[Word and element location data]
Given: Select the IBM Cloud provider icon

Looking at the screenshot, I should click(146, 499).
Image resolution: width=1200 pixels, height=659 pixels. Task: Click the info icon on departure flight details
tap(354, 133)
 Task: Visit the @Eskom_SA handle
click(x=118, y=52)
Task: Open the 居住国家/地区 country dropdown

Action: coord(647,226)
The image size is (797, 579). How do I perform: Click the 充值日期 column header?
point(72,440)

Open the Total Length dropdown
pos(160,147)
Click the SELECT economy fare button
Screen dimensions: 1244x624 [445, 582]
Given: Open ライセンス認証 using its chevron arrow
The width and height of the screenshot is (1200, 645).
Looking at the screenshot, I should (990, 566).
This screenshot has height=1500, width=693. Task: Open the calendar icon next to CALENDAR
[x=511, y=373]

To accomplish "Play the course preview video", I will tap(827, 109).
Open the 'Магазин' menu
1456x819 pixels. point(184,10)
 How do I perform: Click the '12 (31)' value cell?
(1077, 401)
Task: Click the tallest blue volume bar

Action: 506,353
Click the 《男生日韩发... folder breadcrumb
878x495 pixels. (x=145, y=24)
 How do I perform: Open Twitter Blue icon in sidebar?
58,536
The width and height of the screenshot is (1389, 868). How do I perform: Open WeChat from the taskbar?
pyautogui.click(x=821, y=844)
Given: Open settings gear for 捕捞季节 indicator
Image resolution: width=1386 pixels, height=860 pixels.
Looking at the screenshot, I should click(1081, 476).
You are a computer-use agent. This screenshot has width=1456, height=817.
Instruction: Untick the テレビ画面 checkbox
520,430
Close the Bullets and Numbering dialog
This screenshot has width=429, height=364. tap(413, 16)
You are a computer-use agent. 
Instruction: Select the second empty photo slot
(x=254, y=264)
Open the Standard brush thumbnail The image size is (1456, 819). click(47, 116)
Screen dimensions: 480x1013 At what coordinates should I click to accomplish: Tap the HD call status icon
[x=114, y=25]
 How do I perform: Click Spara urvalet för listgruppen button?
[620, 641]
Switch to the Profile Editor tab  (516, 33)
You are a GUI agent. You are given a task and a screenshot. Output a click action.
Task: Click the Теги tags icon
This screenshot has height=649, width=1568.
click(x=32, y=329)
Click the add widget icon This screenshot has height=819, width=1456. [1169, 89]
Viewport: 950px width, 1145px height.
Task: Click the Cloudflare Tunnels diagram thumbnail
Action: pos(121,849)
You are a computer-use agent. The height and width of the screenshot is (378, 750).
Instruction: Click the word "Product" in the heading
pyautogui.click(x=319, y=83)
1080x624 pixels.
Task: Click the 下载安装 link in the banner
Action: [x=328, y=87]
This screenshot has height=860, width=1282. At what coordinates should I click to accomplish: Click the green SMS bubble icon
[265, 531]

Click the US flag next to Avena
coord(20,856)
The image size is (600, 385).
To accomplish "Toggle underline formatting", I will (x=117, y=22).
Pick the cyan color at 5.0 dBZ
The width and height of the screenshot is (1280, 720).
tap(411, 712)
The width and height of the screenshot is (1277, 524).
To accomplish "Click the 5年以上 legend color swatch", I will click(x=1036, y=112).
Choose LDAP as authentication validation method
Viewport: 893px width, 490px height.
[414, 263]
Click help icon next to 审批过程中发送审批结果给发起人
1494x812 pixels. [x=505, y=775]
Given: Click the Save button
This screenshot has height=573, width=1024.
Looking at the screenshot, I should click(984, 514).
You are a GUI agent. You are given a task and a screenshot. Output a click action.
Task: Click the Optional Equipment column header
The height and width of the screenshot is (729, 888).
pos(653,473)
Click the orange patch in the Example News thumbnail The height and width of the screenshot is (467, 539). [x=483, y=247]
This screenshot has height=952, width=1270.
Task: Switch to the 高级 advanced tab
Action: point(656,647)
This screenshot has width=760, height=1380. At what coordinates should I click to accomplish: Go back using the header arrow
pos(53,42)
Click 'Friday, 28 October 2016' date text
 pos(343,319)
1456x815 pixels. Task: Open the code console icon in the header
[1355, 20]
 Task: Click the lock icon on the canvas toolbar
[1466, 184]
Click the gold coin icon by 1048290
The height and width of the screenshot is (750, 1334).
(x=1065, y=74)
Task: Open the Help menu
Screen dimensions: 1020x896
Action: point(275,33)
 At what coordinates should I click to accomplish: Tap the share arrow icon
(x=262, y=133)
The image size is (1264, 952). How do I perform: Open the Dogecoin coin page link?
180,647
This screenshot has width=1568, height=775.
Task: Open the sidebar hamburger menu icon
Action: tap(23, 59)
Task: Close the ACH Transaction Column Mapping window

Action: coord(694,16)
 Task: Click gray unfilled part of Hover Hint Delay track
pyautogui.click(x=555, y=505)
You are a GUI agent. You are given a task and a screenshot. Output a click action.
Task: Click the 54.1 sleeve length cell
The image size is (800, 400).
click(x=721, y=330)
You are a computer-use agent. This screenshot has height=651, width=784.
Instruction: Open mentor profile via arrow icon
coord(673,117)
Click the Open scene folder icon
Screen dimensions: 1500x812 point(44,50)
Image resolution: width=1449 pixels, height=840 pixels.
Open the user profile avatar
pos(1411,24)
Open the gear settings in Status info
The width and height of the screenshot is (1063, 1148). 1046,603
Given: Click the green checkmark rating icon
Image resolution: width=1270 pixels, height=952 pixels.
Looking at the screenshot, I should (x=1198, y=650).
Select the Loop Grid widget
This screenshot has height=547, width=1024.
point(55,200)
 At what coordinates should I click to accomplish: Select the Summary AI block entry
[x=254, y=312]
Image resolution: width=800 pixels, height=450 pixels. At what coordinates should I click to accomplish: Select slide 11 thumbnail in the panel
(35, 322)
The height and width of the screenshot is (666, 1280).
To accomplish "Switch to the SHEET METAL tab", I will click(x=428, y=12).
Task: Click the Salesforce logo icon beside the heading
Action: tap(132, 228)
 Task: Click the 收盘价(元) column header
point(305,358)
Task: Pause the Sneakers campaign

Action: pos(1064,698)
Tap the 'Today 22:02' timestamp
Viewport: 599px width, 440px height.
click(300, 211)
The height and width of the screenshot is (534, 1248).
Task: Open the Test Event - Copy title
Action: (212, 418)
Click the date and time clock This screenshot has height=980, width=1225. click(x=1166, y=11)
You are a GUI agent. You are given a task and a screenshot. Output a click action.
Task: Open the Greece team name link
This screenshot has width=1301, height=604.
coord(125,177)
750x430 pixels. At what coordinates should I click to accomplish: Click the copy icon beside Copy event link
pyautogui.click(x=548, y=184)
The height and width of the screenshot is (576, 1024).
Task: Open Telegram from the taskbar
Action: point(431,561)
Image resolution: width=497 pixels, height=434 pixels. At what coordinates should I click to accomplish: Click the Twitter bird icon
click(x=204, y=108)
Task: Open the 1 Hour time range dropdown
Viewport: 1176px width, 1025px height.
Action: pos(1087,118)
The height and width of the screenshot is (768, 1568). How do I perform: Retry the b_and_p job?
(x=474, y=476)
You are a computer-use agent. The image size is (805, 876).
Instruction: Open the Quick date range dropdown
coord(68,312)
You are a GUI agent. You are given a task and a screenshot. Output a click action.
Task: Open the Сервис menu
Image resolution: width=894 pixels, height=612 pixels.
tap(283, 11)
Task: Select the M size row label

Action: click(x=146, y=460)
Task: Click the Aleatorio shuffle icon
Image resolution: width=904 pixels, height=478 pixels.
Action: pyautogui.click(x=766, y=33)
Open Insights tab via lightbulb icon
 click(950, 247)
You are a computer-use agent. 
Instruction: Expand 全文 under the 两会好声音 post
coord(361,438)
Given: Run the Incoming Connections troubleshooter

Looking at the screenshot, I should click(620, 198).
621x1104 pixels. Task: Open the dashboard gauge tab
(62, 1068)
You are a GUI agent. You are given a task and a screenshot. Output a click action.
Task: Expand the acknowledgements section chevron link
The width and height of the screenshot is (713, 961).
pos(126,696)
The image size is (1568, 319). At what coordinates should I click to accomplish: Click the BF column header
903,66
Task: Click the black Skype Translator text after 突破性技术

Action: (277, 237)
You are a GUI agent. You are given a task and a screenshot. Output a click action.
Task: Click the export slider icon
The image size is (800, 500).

→ **What you should do**:
Please put the data into a Markdown table with the columns Row and Data line, beginning at the first line of the data and stopping after the line that contains "click(x=118, y=52)". Leave out blank lines.

→ **Task output**:
| Row | Data line |
|---|---|
| 1 | Given: Select the IBM Cloud provider icon |
| 2 | Looking at the screenshot, I should click(146, 499). |
| 3 | Image resolution: width=1200 pixels, height=659 pixels. Task: Click the info icon on departure flight details |
| 4 | tap(354, 133) |
| 5 |  Task: Visit the @Eskom_SA handle |
| 6 | click(x=118, y=52) |